Trump, who has promised to issue his first veto if the Senate approves the resolution, declared an emergency last month in a bid to fund a wall along the border without congressional approval.
While the Senate appears unlikely to muster the two-thirds majority needed to override a veto, passage in the Republican-controlled chamber would be an embarrassment for the president, who has failed over more than two years in office to persuade Congress to fund his wall, a central promise of his presidential campaign.
"I can’t vote to give the president the power to spend money that hasn’t been appropriated by Congress," Paul said in a speech on Saturday at Western Kentucky University, according to the Bowling Green Daily News.

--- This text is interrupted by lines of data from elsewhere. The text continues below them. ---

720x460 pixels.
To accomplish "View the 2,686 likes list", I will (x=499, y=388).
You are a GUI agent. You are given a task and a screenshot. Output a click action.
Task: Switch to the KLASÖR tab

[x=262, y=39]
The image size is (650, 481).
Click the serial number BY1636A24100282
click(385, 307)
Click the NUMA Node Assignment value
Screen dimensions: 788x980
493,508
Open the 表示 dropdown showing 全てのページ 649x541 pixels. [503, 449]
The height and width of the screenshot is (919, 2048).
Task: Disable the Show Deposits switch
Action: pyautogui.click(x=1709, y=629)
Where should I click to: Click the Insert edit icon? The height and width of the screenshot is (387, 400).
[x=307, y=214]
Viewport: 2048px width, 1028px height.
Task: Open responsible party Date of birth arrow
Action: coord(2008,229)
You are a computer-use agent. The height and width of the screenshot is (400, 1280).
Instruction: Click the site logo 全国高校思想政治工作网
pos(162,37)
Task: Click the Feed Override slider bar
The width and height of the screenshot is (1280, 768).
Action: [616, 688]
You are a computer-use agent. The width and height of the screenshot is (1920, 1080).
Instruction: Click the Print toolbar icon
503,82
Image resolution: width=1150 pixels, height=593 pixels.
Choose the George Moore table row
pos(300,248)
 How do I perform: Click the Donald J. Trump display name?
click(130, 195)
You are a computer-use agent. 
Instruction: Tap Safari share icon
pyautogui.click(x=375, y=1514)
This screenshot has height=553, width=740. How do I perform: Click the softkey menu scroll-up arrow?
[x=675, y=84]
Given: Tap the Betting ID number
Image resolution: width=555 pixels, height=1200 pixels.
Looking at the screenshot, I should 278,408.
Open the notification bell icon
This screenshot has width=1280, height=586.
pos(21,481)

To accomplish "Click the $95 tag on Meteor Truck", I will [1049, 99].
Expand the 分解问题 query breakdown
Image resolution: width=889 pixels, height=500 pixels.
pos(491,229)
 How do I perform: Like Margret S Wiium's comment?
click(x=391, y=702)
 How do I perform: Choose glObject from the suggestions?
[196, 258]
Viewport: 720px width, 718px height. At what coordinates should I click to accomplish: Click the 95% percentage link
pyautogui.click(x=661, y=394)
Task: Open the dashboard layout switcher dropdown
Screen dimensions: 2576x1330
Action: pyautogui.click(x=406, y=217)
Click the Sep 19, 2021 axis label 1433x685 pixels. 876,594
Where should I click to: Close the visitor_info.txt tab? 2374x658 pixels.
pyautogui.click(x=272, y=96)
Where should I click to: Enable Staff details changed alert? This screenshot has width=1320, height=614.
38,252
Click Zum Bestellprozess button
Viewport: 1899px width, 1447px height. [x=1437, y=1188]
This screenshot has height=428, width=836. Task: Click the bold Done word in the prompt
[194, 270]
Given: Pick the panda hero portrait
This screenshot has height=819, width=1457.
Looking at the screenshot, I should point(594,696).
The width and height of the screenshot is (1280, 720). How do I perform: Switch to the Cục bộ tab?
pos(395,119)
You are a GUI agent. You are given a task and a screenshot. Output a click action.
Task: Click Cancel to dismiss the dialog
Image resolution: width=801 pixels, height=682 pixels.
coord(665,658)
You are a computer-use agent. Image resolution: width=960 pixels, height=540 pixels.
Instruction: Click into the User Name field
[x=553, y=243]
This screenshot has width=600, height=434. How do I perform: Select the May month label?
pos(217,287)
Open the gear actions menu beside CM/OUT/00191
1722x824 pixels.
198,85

"We may want more money for border security, but Congress didn't authorize it. If we take away those checks and balances, it's a dangerous thing," he added.
Paul's office did not immediately respond to a request for comment on the report.
Trump's demand for $5.7 billion in funding for his "great, great wall" triggered the longest-ever partial U.S. government shutdown in December and January. The government reopened but Trump later declared a national emergency in an effort to obtain funds Congress had approved for other purposes.
Rand became the fourth Republican senator to publicly back the resolution. Assuming all Democrats and the two independents who caucus with them vote in favor of the resolution, it would clear the Senate and end up on the president's desk. Republicans hold 53 of the 100 Senate seats.
An identical version of the measure has already been approved in the Democratic-controlled House of Representatives.
Democrats argue there is no border emergency and that Trump is overreaching with his declaration given that the Constitution grants Congress the power of the purse strings.
The declaration is already being challenged in the courts.
Trump has warned Senate Republicans not to vote for the resolution, saying that doing so would put them in "great jeopardy" politically with voters.